If you’d like to hazard a guess as to what this squash is called (especially if you’re Greek), please leave a comment.

City Farm Chicago

Chicago’s City Farm is a stunning bit of green smack in the middle of the concrete jungle, sandwiched between the remnants of the controversial Cabrini-Green housing project and the Gold Coast. A program of the non-profit Resource Center, City Farm sells produce to chefs, operates a vegetable stand and provides opportunities for economically under-developed neighborhoods.

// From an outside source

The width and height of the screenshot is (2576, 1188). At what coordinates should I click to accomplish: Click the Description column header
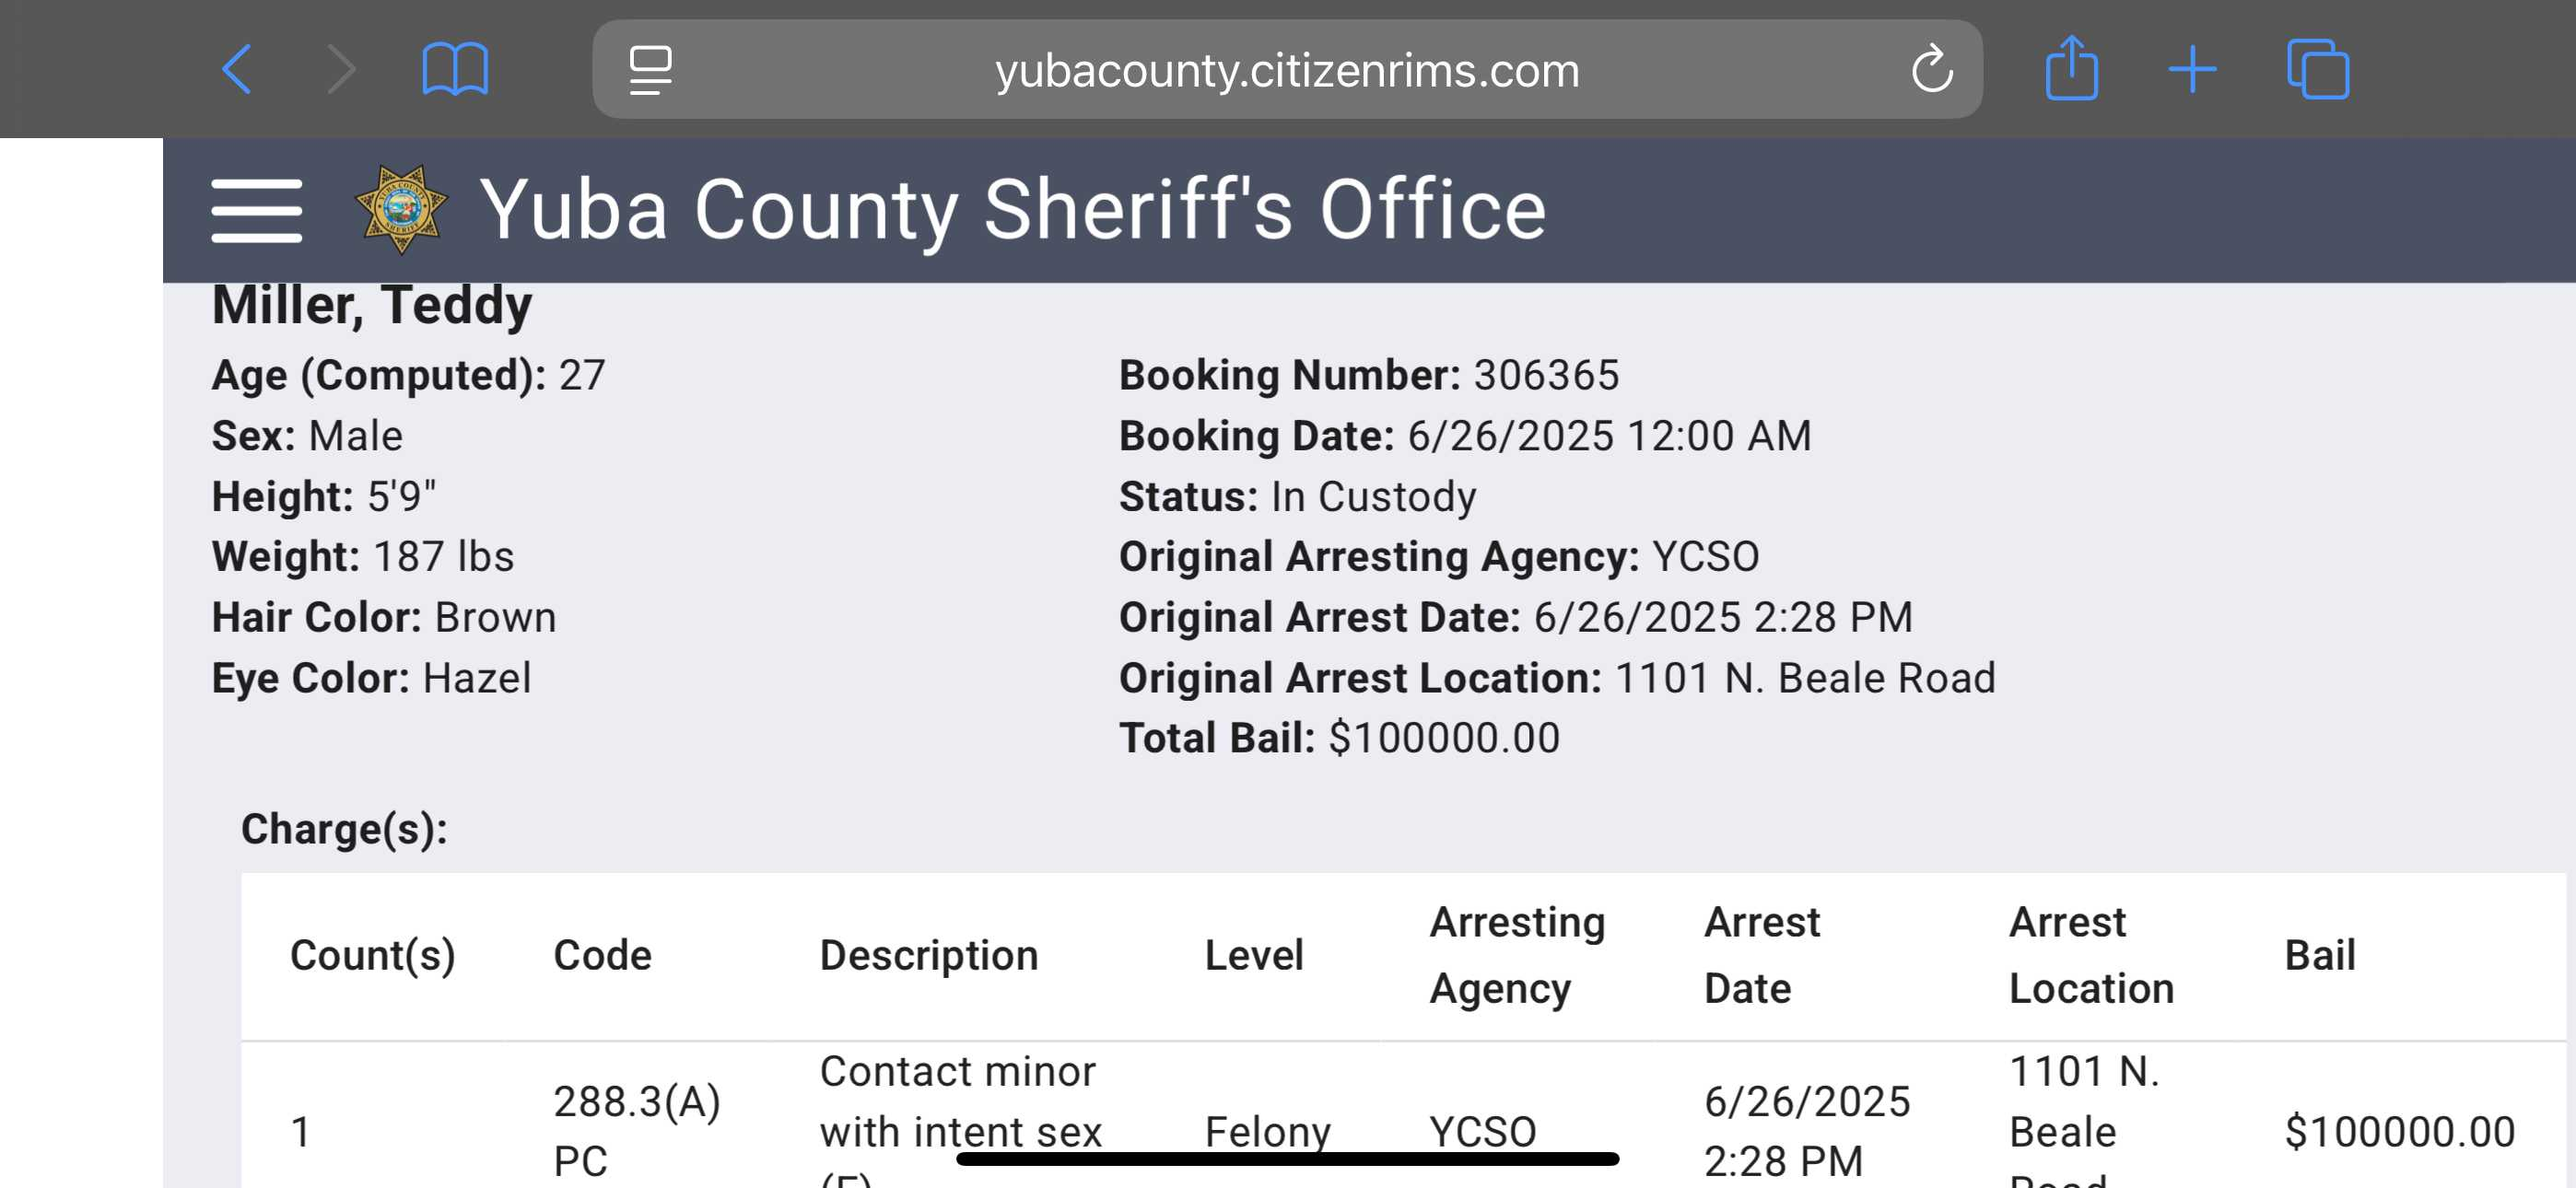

City Farm is a mobile endeavor. The basic idea is to take advantage of some vacant land and, when the inevitable development comes, pull up everything and move on. Assuming that urban land is contaminated, the City Farm folks simply piled up about three feet of compost, soil and mulch right on top of the broken concrete and asphalt of its current location. All that soil will move when the yuppie condos replace the salad greens and radishes. City Farm is an idea that makes sense in big U.S. cities which, despite astronomical real estate prices, have large amounts of unused space.

The growing season is just starting up at City Farm and I’ll have more photos when I get back to Los Angeles (forgot a camera cable thingy). Many thanks to Nancy Klehm for hosting me here, filmmaker Deborah Stratman for loaning me a bicycle and to Lora Hall for the fantastic guest blogs.